Rewrite the items below, replacing every "Where should I click to" with "Where do I click to" and keeping the rest unchanged.

____ Stored rows

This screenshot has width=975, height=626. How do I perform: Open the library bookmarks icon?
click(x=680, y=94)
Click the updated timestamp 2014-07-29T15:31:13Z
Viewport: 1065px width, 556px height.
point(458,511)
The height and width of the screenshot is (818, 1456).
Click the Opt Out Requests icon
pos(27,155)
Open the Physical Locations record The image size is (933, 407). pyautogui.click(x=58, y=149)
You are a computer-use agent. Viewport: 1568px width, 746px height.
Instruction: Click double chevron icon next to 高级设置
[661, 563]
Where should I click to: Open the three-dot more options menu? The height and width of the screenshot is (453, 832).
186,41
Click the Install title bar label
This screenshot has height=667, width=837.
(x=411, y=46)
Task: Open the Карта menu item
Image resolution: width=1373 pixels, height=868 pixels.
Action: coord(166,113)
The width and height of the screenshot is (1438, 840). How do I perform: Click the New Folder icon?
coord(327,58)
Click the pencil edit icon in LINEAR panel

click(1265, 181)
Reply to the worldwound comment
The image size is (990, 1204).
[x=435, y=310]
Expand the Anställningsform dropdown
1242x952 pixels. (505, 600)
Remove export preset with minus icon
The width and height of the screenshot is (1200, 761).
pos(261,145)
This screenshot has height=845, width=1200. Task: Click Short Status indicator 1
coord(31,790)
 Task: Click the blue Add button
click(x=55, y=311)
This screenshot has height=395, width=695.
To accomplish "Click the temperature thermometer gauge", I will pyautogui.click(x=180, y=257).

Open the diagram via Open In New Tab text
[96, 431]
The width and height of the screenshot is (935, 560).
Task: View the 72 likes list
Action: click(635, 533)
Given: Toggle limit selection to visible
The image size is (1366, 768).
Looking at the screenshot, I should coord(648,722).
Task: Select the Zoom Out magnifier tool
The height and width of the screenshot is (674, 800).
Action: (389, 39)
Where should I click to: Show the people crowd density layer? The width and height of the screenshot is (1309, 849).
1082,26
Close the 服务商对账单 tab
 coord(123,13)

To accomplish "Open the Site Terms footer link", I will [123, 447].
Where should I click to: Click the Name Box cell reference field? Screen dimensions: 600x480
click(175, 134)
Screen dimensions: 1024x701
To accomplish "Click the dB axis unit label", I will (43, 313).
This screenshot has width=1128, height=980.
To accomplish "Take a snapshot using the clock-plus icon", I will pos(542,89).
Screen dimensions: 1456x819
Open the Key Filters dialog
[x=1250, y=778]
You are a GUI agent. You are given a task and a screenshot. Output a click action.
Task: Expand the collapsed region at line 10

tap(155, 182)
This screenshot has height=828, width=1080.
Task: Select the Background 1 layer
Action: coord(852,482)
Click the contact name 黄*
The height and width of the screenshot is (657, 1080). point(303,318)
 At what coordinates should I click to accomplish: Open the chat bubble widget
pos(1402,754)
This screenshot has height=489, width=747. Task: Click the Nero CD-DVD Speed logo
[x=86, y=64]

________

- Answer to this problem -
This screenshot has width=975, height=626. How do I perform: Open the library bookmarks icon?
click(x=680, y=94)
Click the updated timestamp 2014-07-29T15:31:13Z
Viewport: 1065px width, 556px height.
point(458,511)
The height and width of the screenshot is (818, 1456).
Click the Opt Out Requests icon
pos(27,155)
Open the Physical Locations record The image size is (933, 407). pyautogui.click(x=58, y=149)
You are a computer-use agent. Viewport: 1568px width, 746px height.
Instruction: Click double chevron icon next to 高级设置
[661, 563]
Where do I click to: Open the three-dot more options menu? The height and width of the screenshot is (453, 832).
186,41
Click the Install title bar label
This screenshot has height=667, width=837.
(x=411, y=46)
Task: Open the Карта menu item
Image resolution: width=1373 pixels, height=868 pixels.
Action: coord(166,113)
The width and height of the screenshot is (1438, 840). How do I perform: Click the New Folder icon?
coord(327,58)
Click the pencil edit icon in LINEAR panel

click(1265, 181)
Reply to the worldwound comment
The image size is (990, 1204).
[x=435, y=310]
Expand the Anställningsform dropdown
1242x952 pixels. (505, 600)
Remove export preset with minus icon
The width and height of the screenshot is (1200, 761).
pos(261,145)
This screenshot has height=845, width=1200. Task: Click Short Status indicator 1
coord(31,790)
 Task: Click the blue Add button
click(x=55, y=311)
This screenshot has height=395, width=695.
To accomplish "Click the temperature thermometer gauge", I will pyautogui.click(x=180, y=257).

Open the diagram via Open In New Tab text
[96, 431]
The width and height of the screenshot is (935, 560).
Task: View the 72 likes list
Action: click(635, 533)
Given: Toggle limit selection to visible
The image size is (1366, 768).
Looking at the screenshot, I should coord(648,722).
Task: Select the Zoom Out magnifier tool
The height and width of the screenshot is (674, 800).
Action: (389, 39)
Where do I click to: Show the people crowd density layer? The width and height of the screenshot is (1309, 849).
1082,26
Close the 服务商对账单 tab
 coord(123,13)

To accomplish "Open the Site Terms footer link", I will [123, 447].
Where do I click to: Click the Name Box cell reference field? Screen dimensions: 600x480
click(175, 134)
Screen dimensions: 1024x701
To accomplish "Click the dB axis unit label", I will (43, 313).
This screenshot has width=1128, height=980.
To accomplish "Take a snapshot using the clock-plus icon", I will pos(542,89).
Screen dimensions: 1456x819
Open the Key Filters dialog
[x=1250, y=778]
You are a GUI agent. You are given a task and a screenshot. Output a click action.
Task: Expand the collapsed region at line 10

tap(155, 182)
This screenshot has height=828, width=1080.
Task: Select the Background 1 layer
Action: coord(852,482)
Click the contact name 黄*
The height and width of the screenshot is (657, 1080). point(303,318)
 At what coordinates should I click to accomplish: Open the chat bubble widget
pos(1402,754)
This screenshot has height=489, width=747. Task: Click the Nero CD-DVD Speed logo
[x=86, y=64]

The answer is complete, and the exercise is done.